**Brief 1:** Return the listing that comes after the thread line for line, with no changes, and leave out the pictures.

**Extract:**

* * * *

I'm guessing that continuations will not be accessible across threads in the first version, regardless of which stack switching proposal we go with.

Yeah, I suspect that we won't even be able to pass simple data references between threads for quite some time to come, let alone functions or stacks. The hurdle isn't so much semantics but implementations: most web engines will have a very tough time retrofitting any of that. Hope we get there eventually, though.

@KronicDeth I see that Lumen uses LLVM. Does it use the upstream LLVM backend for WebAssembly? If so, what kind of support would you expect the backend to provide for stack switching (independent of which proposal we use)? In other words, how would you expect to use the stack switching mechanism from LLVM? How does Lumen's stack switching work today, if at all?

@KronicDeth I see that Lumen uses LLVM. Does it use the upstream LLVM backend for WebAssembly?

We have fork of LLVM and we're keeping up-to-date with master with our changes here.

If so, what kind of support would you expect the backend to provide for stack switching (independent of which proposal we use)? In other words, how would you expect to use the stack switching mechanism from LLVM?

* * * *

**Brief 2:**
Answer these questions about the thread above:
(a) What does the first line guess about continuations in the first version?
(b) According to the thread, is the hurdle to passing data references between threads semantics or implementations?
(c) What does Lumen use, according to the thread?

* * * *

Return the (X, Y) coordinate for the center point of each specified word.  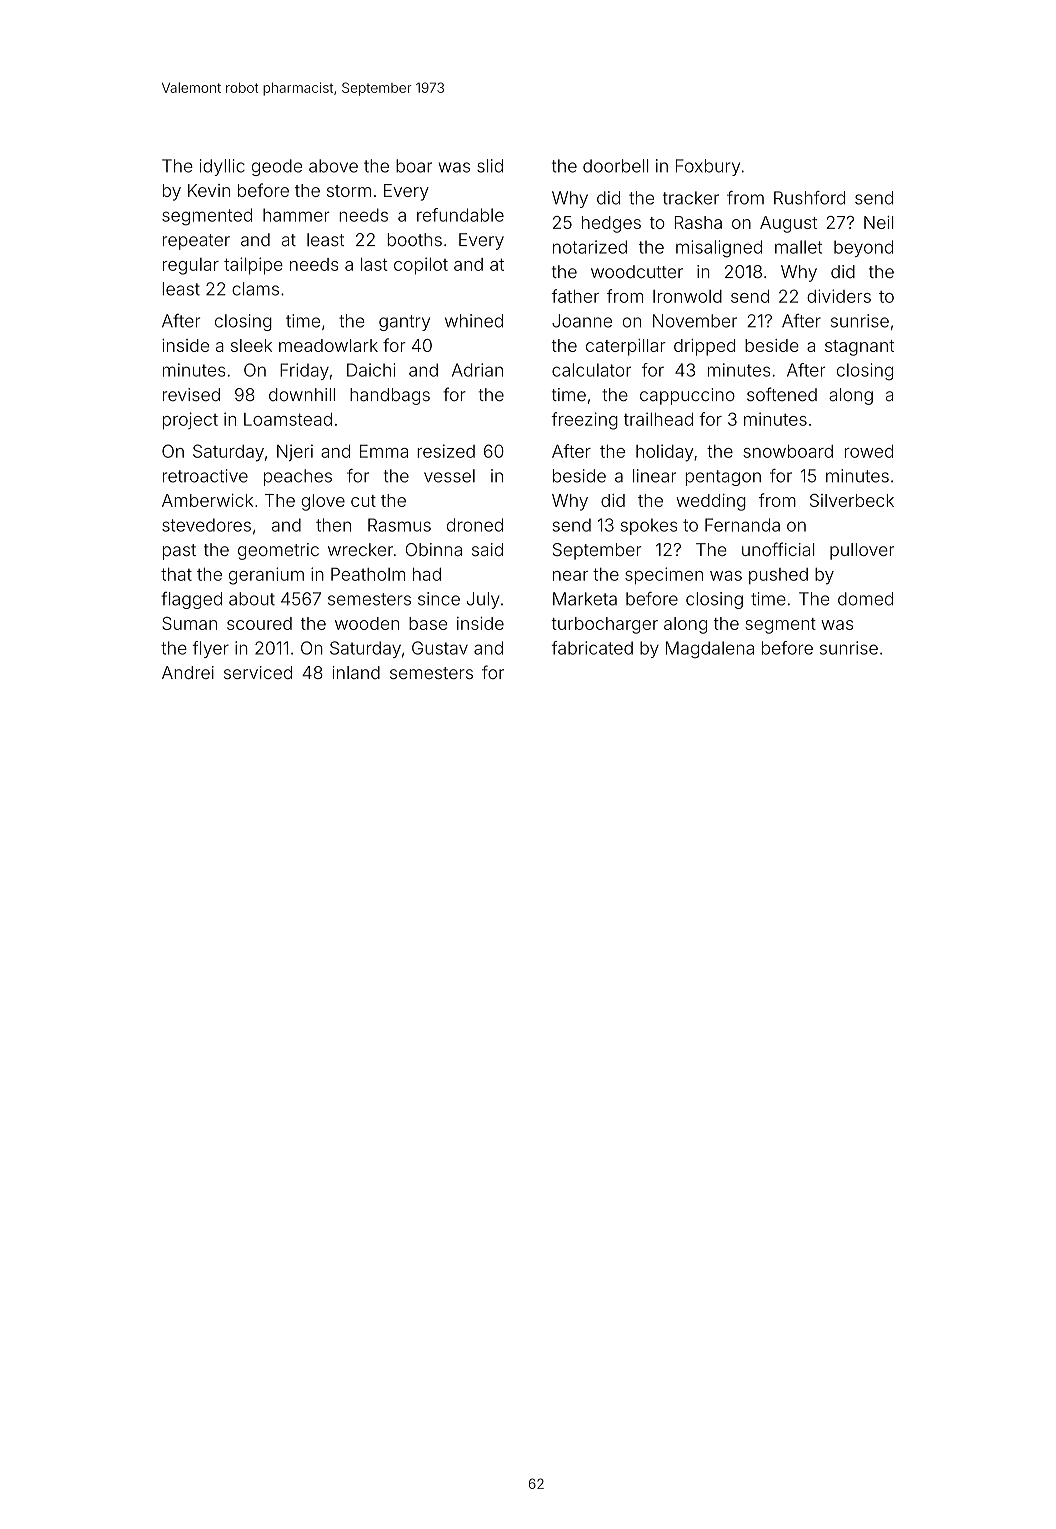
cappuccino (687, 396)
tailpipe (253, 266)
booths (415, 240)
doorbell (616, 166)
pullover (862, 551)
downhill (302, 394)
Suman (189, 623)
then (333, 525)
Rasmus (399, 525)
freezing (584, 421)
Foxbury (708, 167)
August (788, 224)
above (333, 166)
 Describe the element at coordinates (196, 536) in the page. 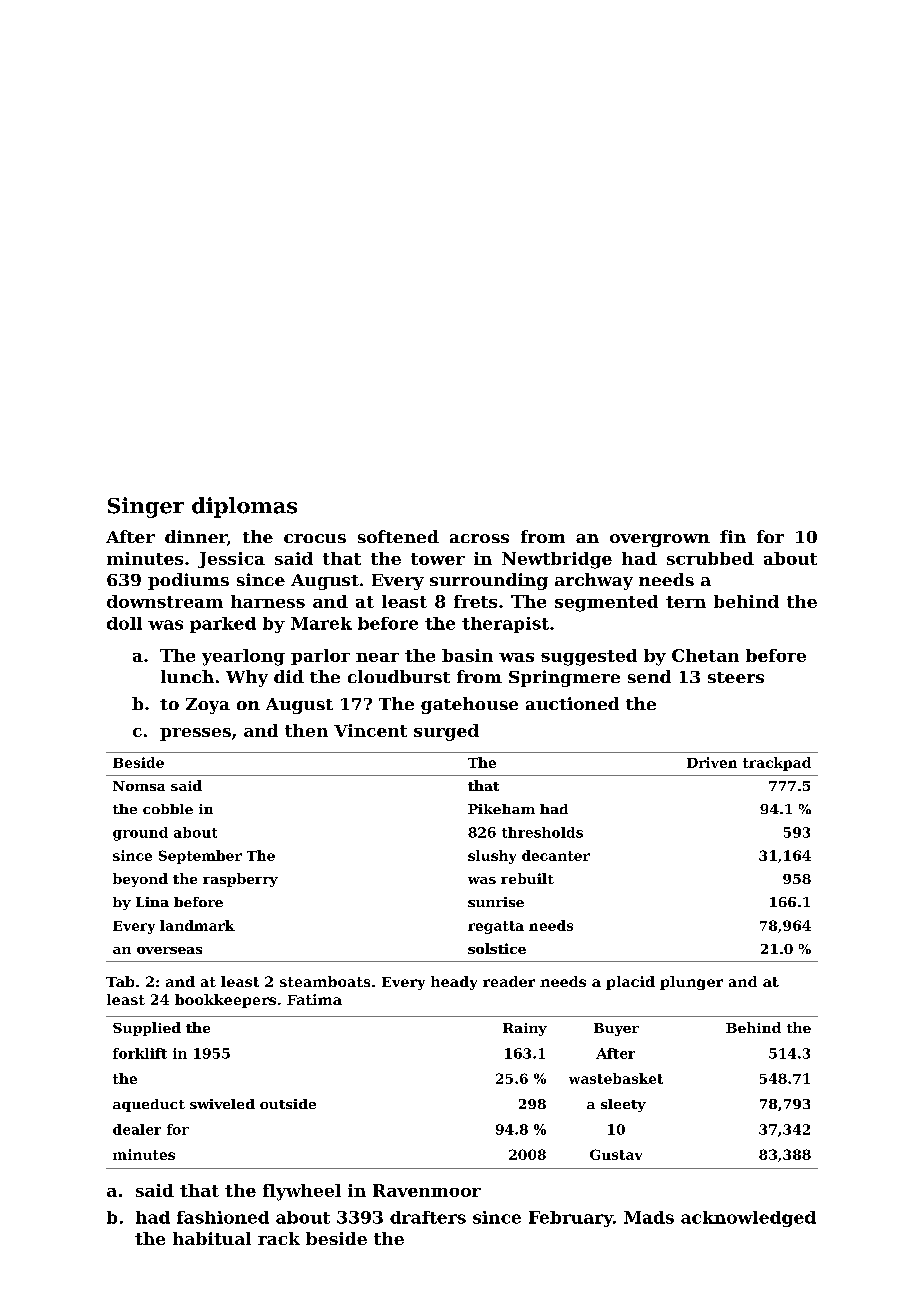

* * * *

**Task result 1:**
Return the (X, Y) coordinate for the center point of each specified word.  
cappuccino (687, 396)
tailpipe (253, 266)
booths (415, 240)
doorbell (616, 166)
pullover (862, 551)
downhill (302, 394)
Suman (189, 623)
then (333, 525)
Rasmus (399, 525)
freezing (584, 421)
Foxbury (708, 167)
August (788, 224)
above (333, 166)
 Describe the element at coordinates (196, 536) in the page. 

**Task result 2:**
(a) They will not be accessible across threads, whichever stack switching proposal is chosen.
(b) Implementations.
(c) LLVM.